Луи откинулся на спинку кресла и слегка прикрыл глаза в задумчивости. Несколько мгновений спокойствие в комнате нарушалось только дыхание двух мужчин да движением причудливых теней, отбрасываемых жёлтым светом качающегося уличного фонаря за окном.
– Что ж, – наконец вздохом прервалась задумчивость, – это справедливо. Пожалуй, это и к лучшему, пора и мне, наверное, отдохнуть. Только вот не думал, что когда мне придётся что-то менять в жизни, этим чем-то окажется имя. Странно будет перестать быть Сайфером.
– Имя такой же ярлык, как и отношение к твоему ремеслу. Главное, человеком ты останешься тем же. Зато новый ярлык сможешь выбрать себе сам, а не получить у милости случая. Да и для политической карьеры твое нынешнее имя чересчур демоническое, – строгое лицо Гвиччарди смягчилось улыбкой.
Он потянулся к стоящей на столе бутылке, пробка покинула горлышко с лёгким хлопком, и терпкая краснота разлилась по бокалам, кроваво преломляя неверный свет фонаря и наполняя комнату карамельно-тёплым ароматом смолы, орехов и винограда. Лёгким движением бокал двинулся через широкий стол, сопровождаемый дрожащими рубиновыми тенями, дразня обоняние усилившимся ароматом обоняние и воображение образами тех далёких мест, которые породили этот напиток.
– Попробуй, Луи, у этой марсалы вкус моей далёкой родины.
– Ты родился в Нью-Арке, – не глядя на собеседника, ответил зачарованно любующийся причудливой игрой света на гранях бокала Сайфер.
– Родина там, где ты вырос и стал человеком, то место, что тебя воспитало, которое сделало тебя таким, какой ты есть, а меня больше всего сформировала учёба в университете Палермо.
– Правда? Я не знал.
Луи резко поднял голову и взглянул на Гвиччарди с искренним любопытством, мгновенно разбившим броню его невозмутимости: его глаза оживились и смотрели на собеседника с неподдельным интересом, будто человек за столом вдруг до неузнаваемости изменился.

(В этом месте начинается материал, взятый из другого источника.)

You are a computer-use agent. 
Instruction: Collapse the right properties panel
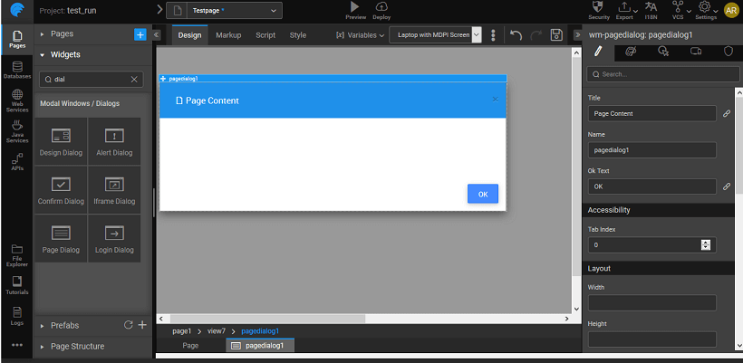click(577, 35)
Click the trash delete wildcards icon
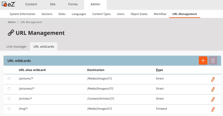Viewport: 223px width, 116px height. [213, 61]
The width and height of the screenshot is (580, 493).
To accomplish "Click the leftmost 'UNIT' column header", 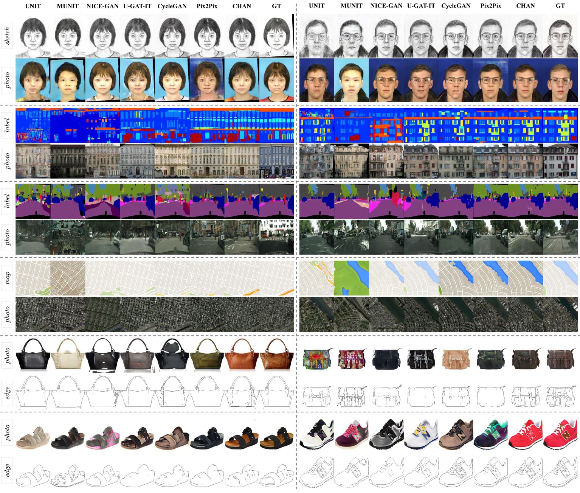I will [x=33, y=6].
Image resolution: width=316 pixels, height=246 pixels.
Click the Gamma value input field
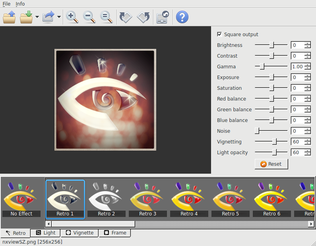[297, 67]
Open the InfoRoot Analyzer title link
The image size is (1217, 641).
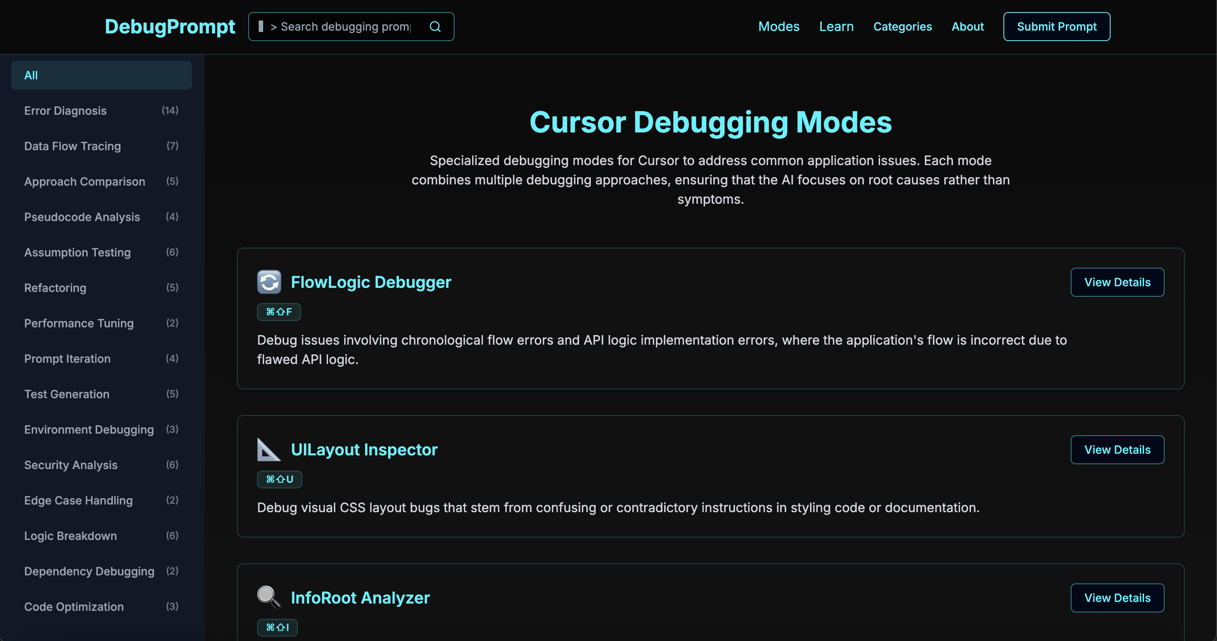pyautogui.click(x=360, y=598)
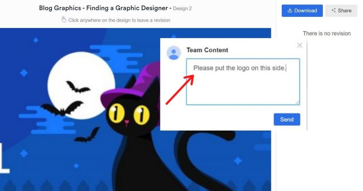Click the Design 2 title label
This screenshot has height=191, width=363.
coord(182,9)
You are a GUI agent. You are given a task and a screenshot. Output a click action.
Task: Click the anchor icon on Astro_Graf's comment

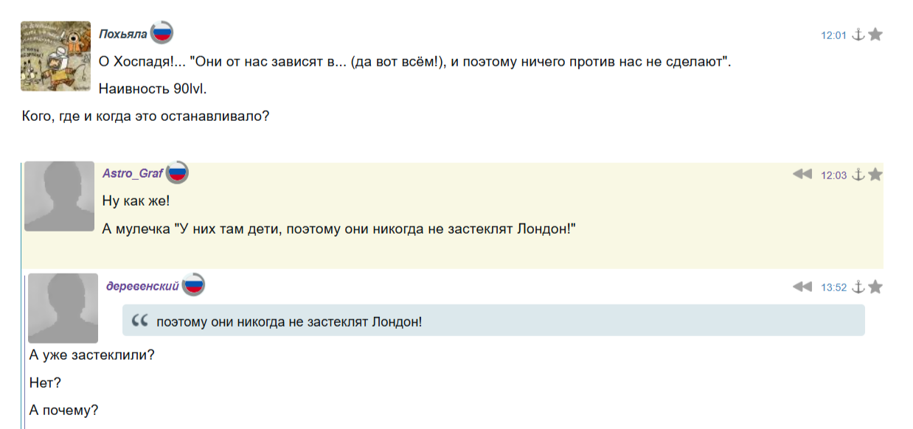point(858,175)
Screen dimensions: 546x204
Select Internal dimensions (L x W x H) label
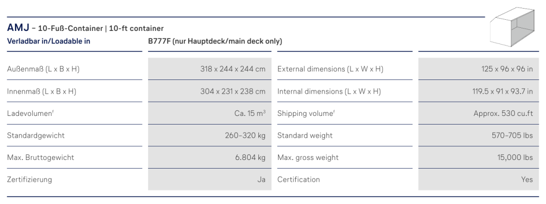[329, 91]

– Не знал, что такое родина, или про мою учёбу? – мягко улыбнулся выпускник палермского университета.
– Про то, что итало-американские импортёры оливкового масла имеют высшее образование, – ядовито ответил Сайфер.

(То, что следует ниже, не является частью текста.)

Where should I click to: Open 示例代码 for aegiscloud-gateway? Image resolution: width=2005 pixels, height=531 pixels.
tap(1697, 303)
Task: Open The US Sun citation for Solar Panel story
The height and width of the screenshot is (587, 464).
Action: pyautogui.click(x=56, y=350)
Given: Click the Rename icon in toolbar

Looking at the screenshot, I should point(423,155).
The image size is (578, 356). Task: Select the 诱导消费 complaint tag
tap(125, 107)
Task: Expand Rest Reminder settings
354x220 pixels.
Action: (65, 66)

– Тут я исключение, – лёгкая улыбка неожиданно смягчила суровое лицо Гвиччарди, сменив его образ с хваткого по-акульи дельца на добропорядочного отца семейства, забавляющегося игрой отпрысков на ковре. – В добрых традициях Европы семейное дело должен был наследовать старший сын, а я, имевший счастье иметь старшего брата, предназначался для деятельности духовной или же университетской. Решив, что для карьеры ангелического доктора я слишком люблю жить на земле, да и двадцатый век располагает скорее к занятиям научным, последние я и предпочёл, выбрав, однако, такую непреходящую дисциплину, как история.